Text provided:
To the inhabitants of such districts we speak a language which they fully comprehend, when we describe the crust of the globe as floating on an internal nucleus of molten elements; they have seen these molten elements burst forth in liquid streams of lava; they have felt the earth beneath them quivering and rolling, as if upon the billows of a subterranean sea; they have seen mountains raised and valleys depressed, almost in an instant of time; they can duly appreciate, from sensible experience, the force of the terms in which geologists describe the tremulous throes, and convulsive agitations of the earth; during the passage of its strata from the bottom of the seas, in which they received their origin, to the plains and mountains in which they find their present place of rest.

We see that the streams of earthy matter, which issue in a state of fusion from active volcanos, are spread around their craters in sheets of many kinds of lava; some of these so much resemble beds of basalt, and various trap rocks, that occur in districts remote from any

existing volcanic vent, as to render it probable that the latter also have been poured forth from the interior of the earth. We further find the rocks adjacent to volcanic craters, intersected by rents and fissures, which have been filled with injections of more recent lava, forming transverse walls or dykes. Similar dykes occur not only in districts occupied by basalt and trap rocks, at a distance from the site of any modern volcanic activity; but also in strata of every formation, from the most ancient primary, to the most recent tertiary (see Plate 1. section f 1—f 8. h 1—h 2. i 1—i 5) : and as the mineral characters of these dykes present insensible gradations, from a state of compact lava, through infinite varieties of greenstone, serpentine, and porphyry to granite, we refer them all to a common igneous origin.

Extracted entries:
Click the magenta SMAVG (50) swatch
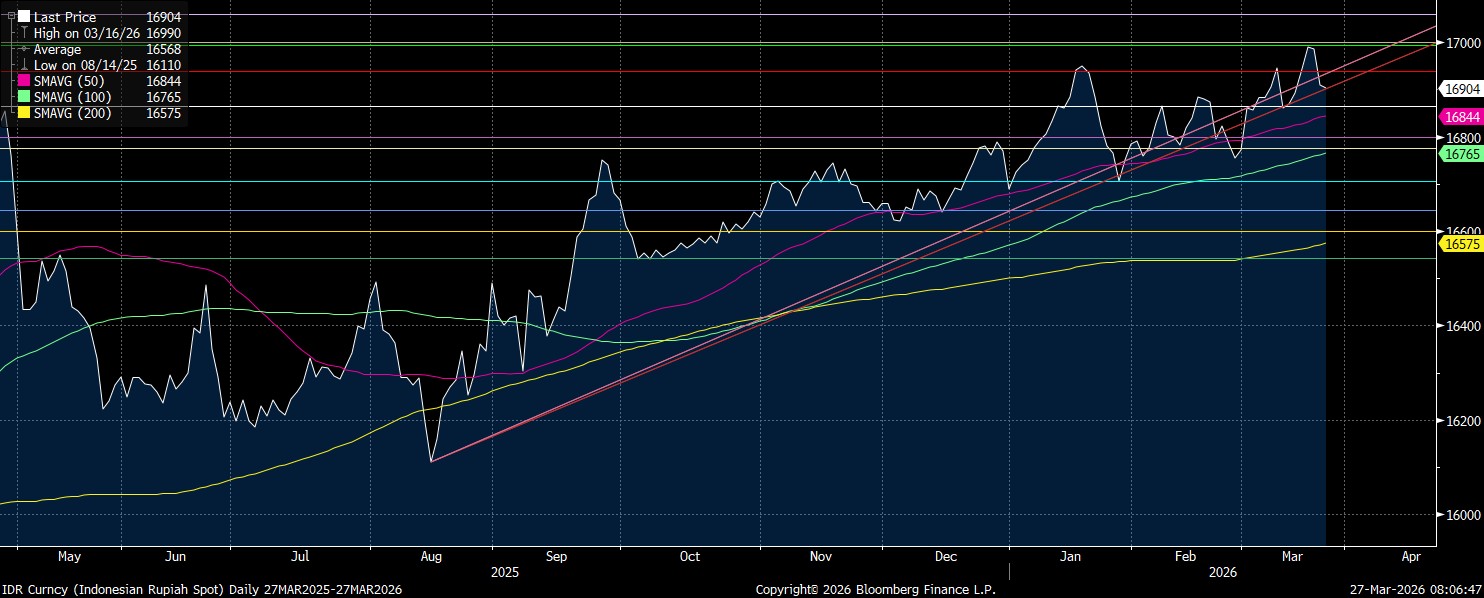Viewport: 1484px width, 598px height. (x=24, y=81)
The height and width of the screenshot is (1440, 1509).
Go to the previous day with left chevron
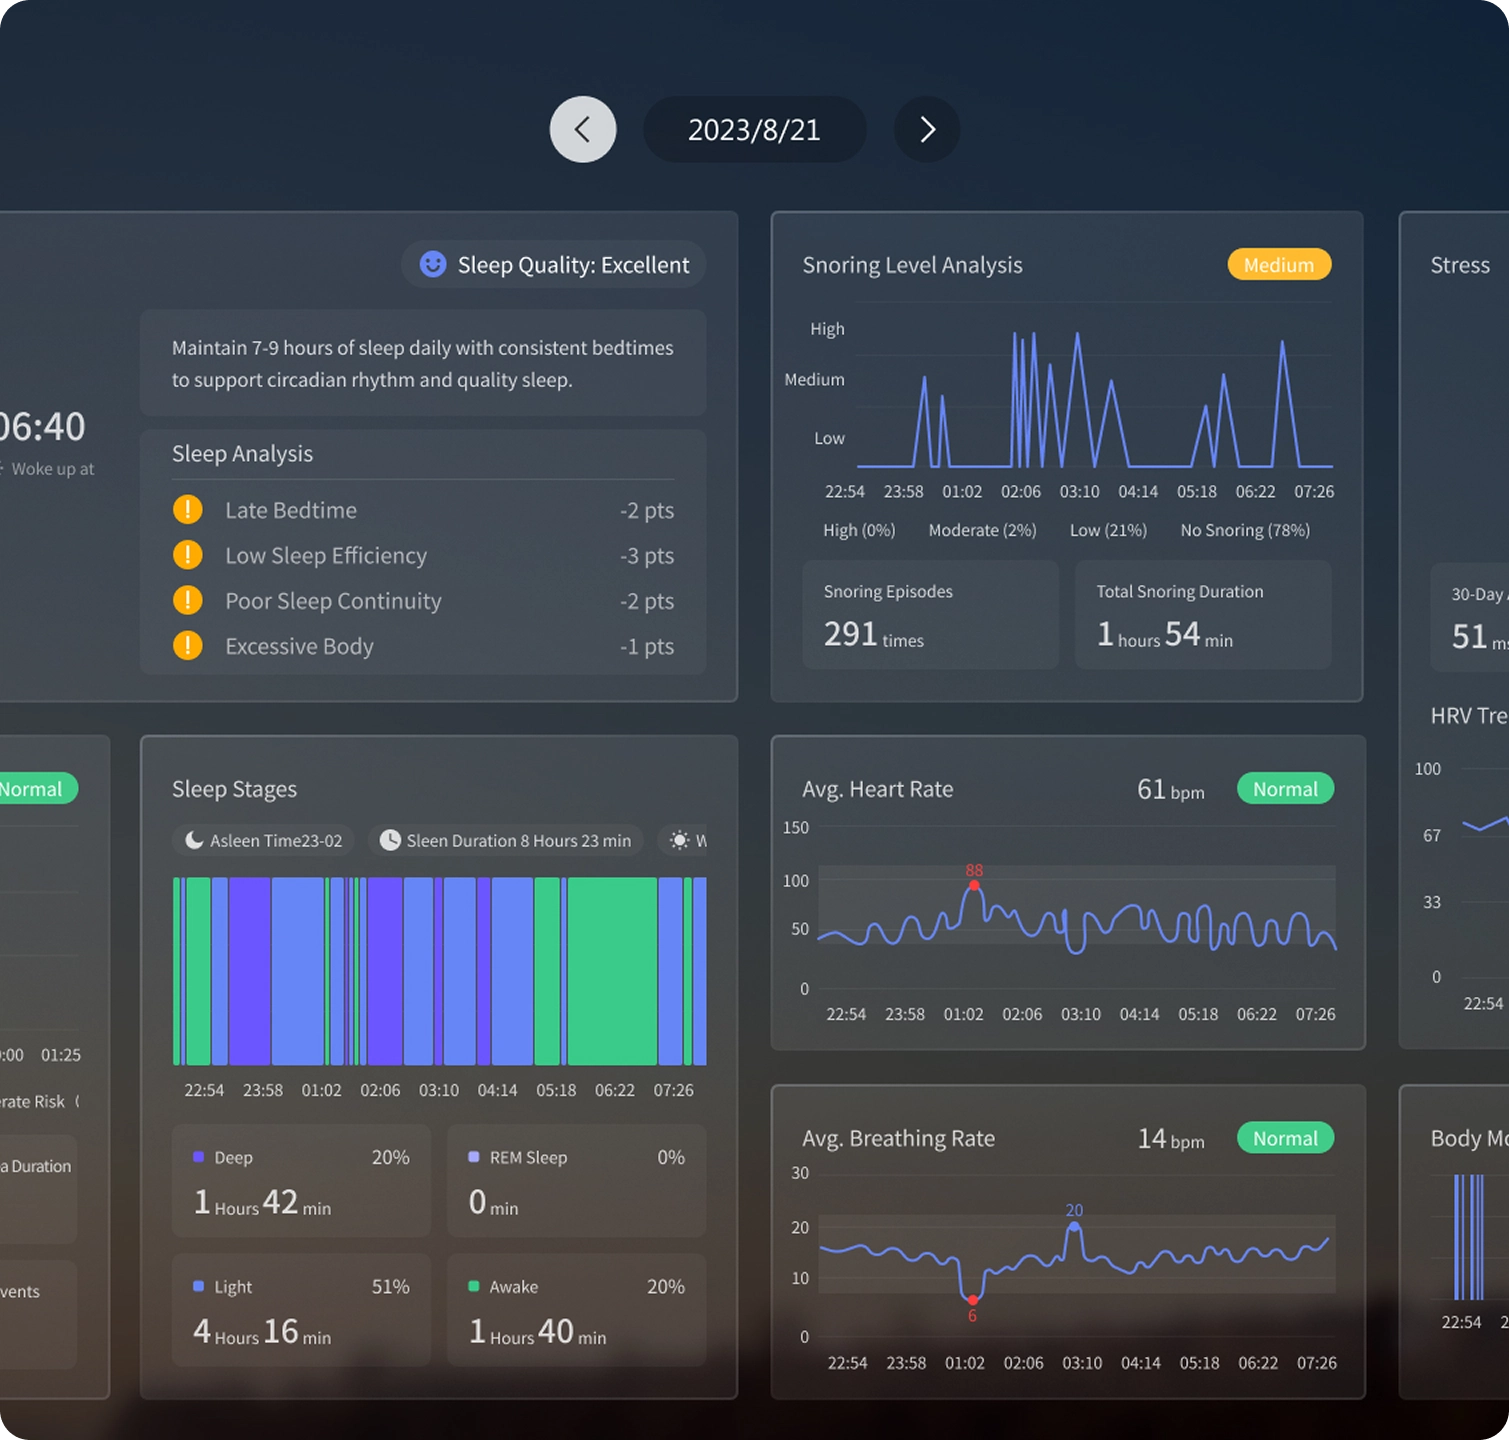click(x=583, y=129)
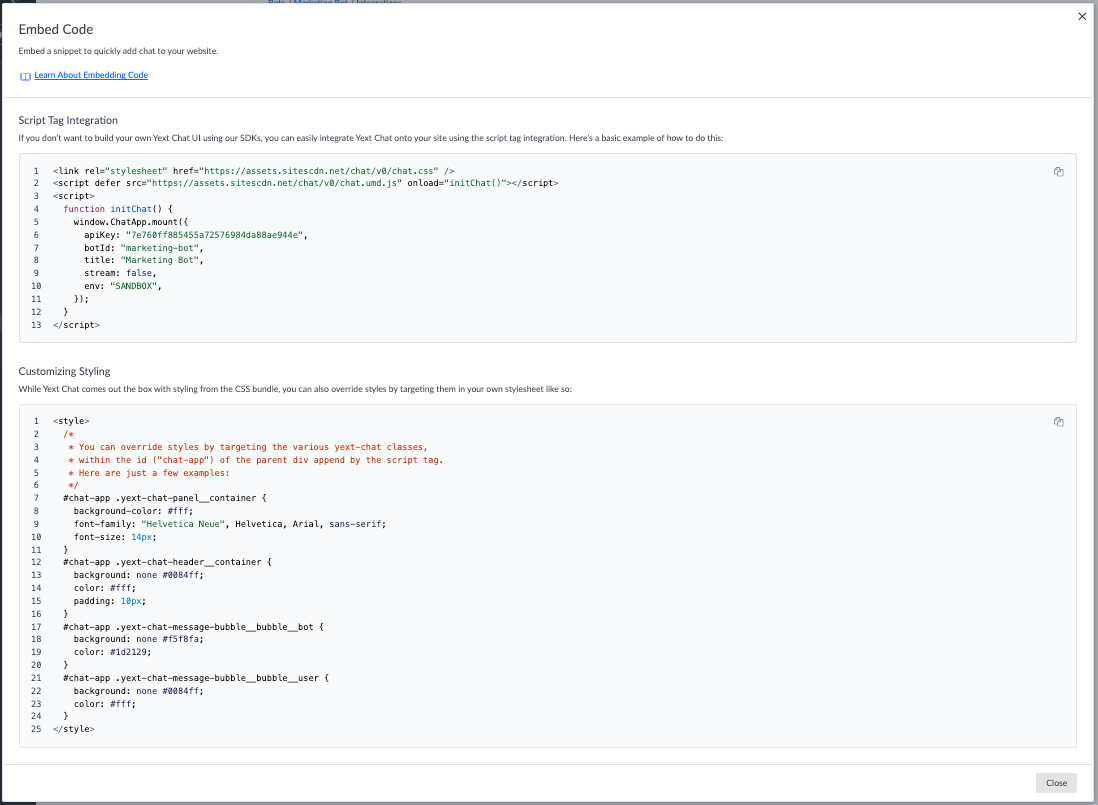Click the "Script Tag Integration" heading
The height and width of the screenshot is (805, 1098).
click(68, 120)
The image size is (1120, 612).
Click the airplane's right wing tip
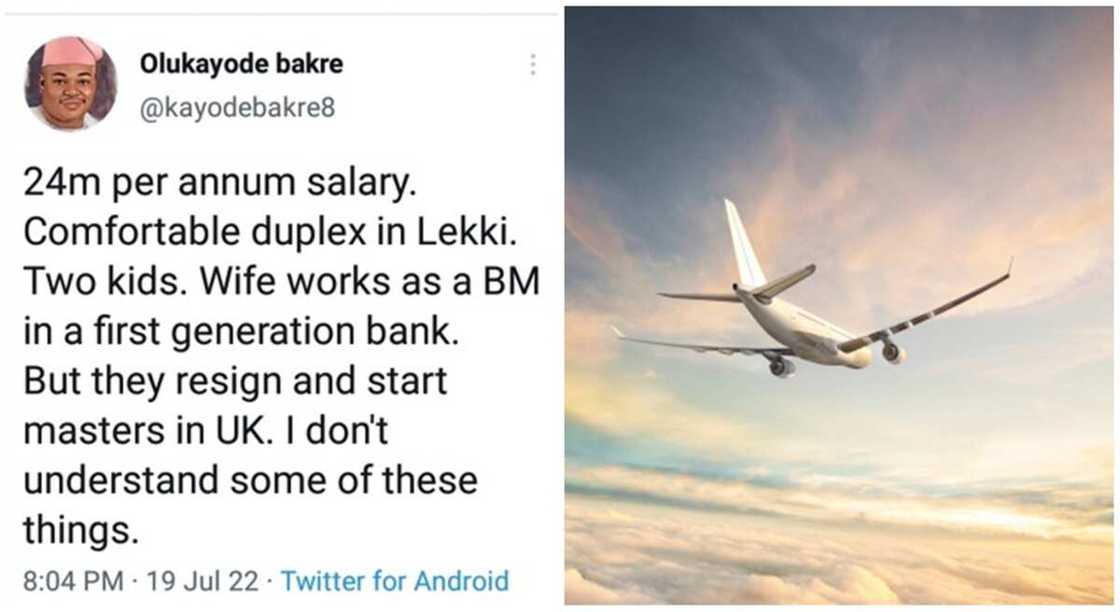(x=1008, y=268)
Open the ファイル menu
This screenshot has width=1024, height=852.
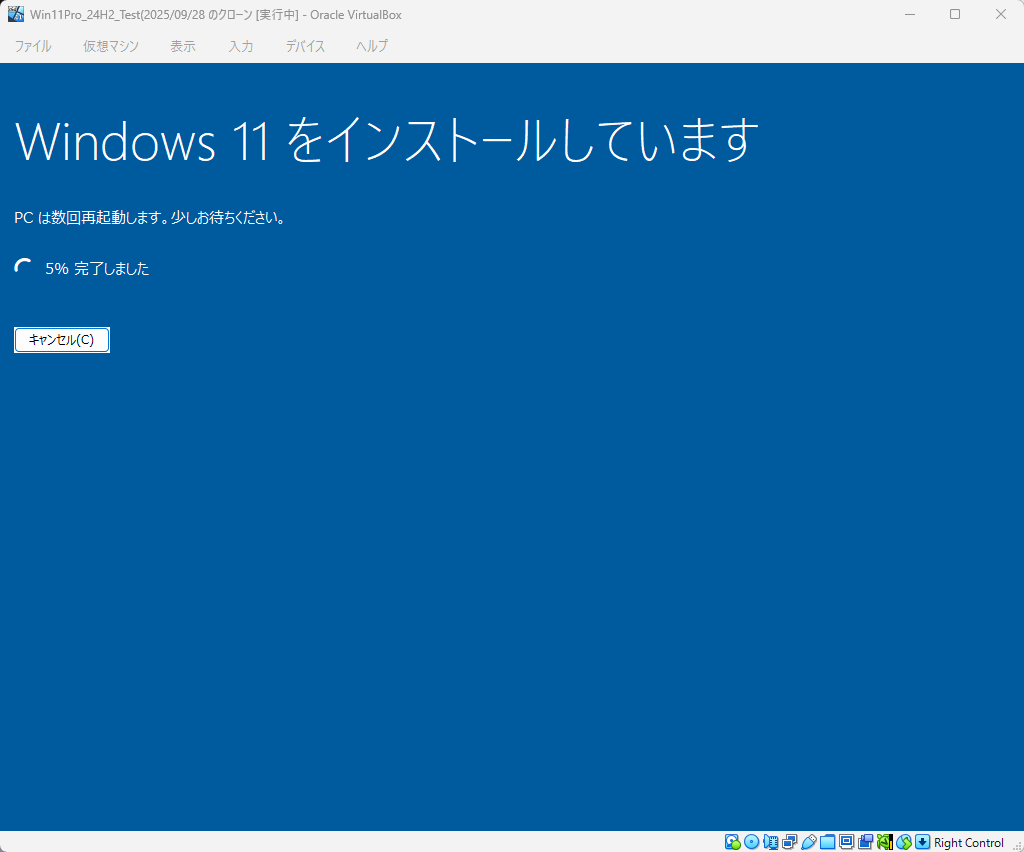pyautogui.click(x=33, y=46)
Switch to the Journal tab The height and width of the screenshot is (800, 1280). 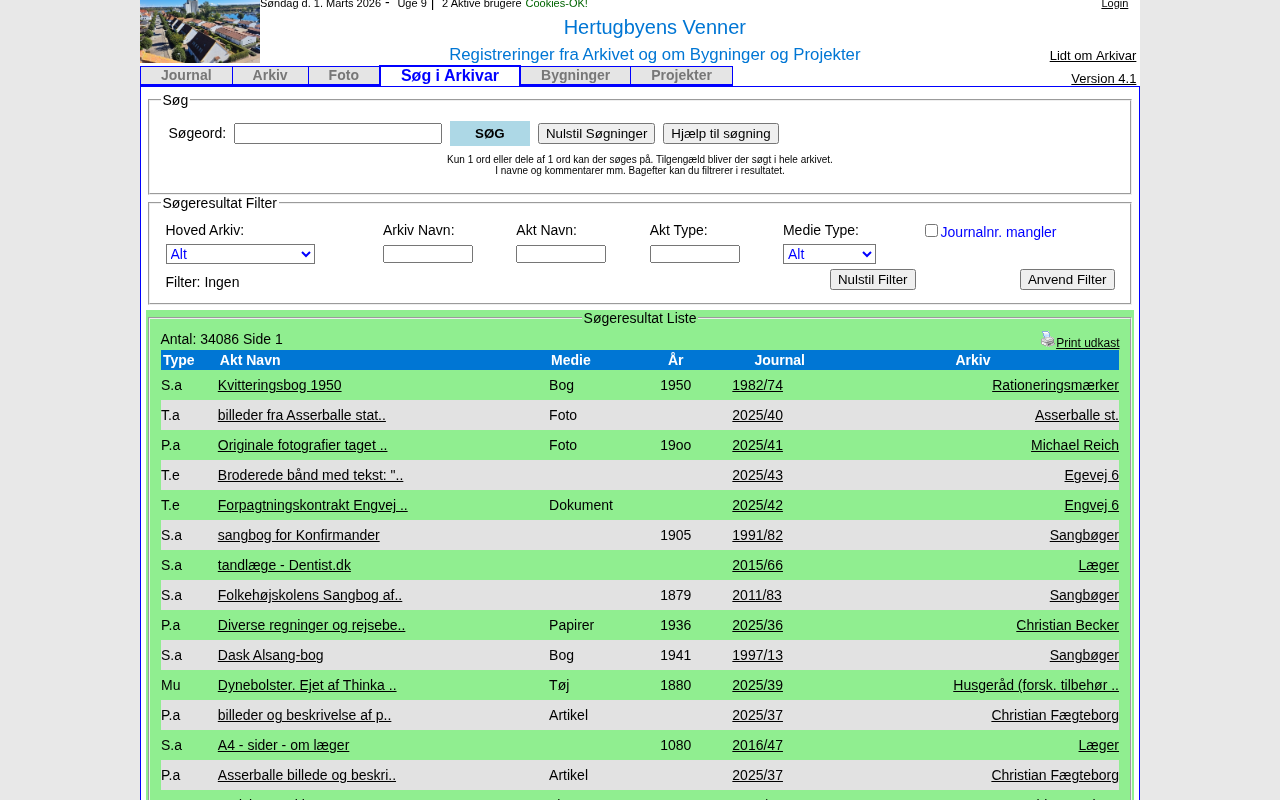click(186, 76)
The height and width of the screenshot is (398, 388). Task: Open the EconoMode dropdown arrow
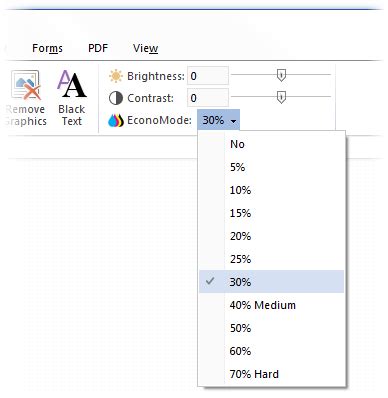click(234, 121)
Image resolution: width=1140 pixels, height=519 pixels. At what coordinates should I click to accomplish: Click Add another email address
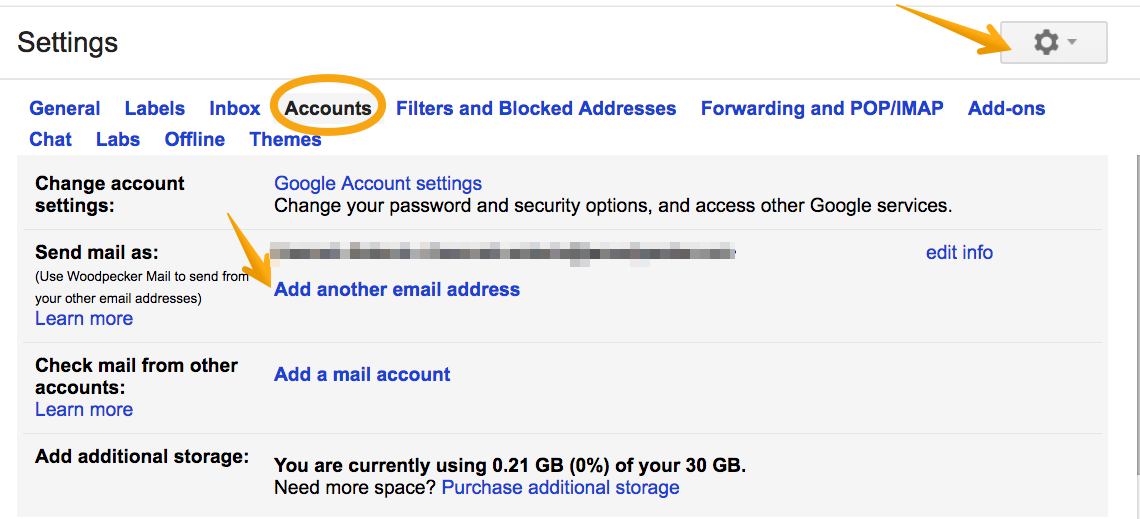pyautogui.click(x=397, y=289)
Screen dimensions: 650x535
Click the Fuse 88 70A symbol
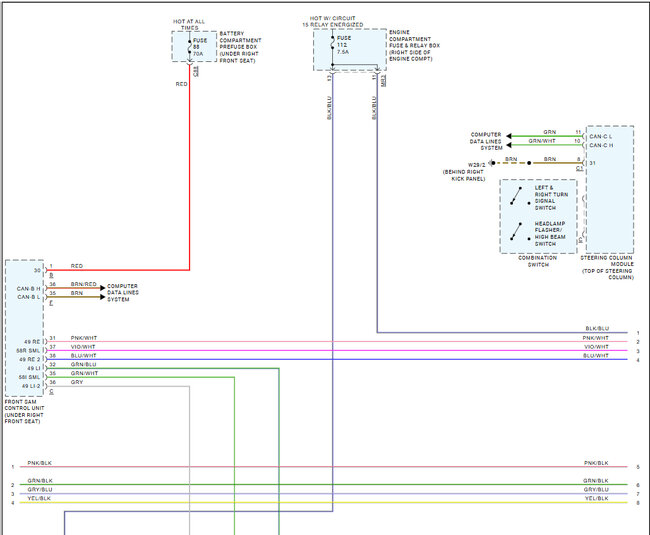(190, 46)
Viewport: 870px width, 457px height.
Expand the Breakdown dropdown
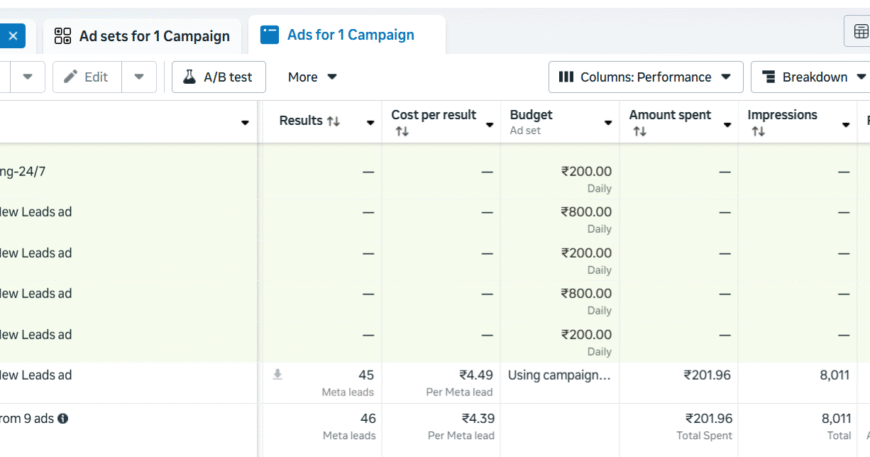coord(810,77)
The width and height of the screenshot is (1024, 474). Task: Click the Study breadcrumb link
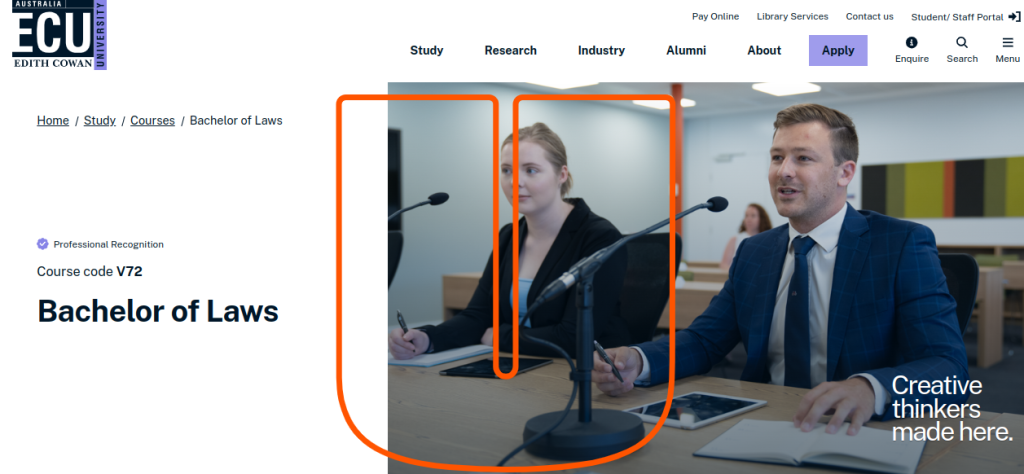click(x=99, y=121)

Objective:
Can you write the next part of the geology passage about lava, trap rocks, and dykes, picking up after its final sentence?

Response below:
The sources from which the matter of these ejected rocks ascends are deeply seated beneath the granite; but it is not yet decided whether the immediate cause of an eruption be the access of water to local accumulations of the metalloid bases of the earths and alkalies; or whether lava be derived directly from that general mass of incandescent elements, which may probably exist at a depth of about one hundred miles beneath the surface of our planet.*

See chapter on the internal temperature of the earth.

Our section shows how closely the results of volcanic forces now in action are connected, both with the phenomena of basaltic formations, and also with the more ancient eruptions of greenstone, porphyry, syenite, and granite. The intrusion both of dykes and irregular beds of unstratified crystalline matter, into rocks, of every age and every formation, all proceeding upwards from an unknown depth, and often accumulated into vast masses overlying the surface of stratified rocks, are phenomena coextensive with the globe.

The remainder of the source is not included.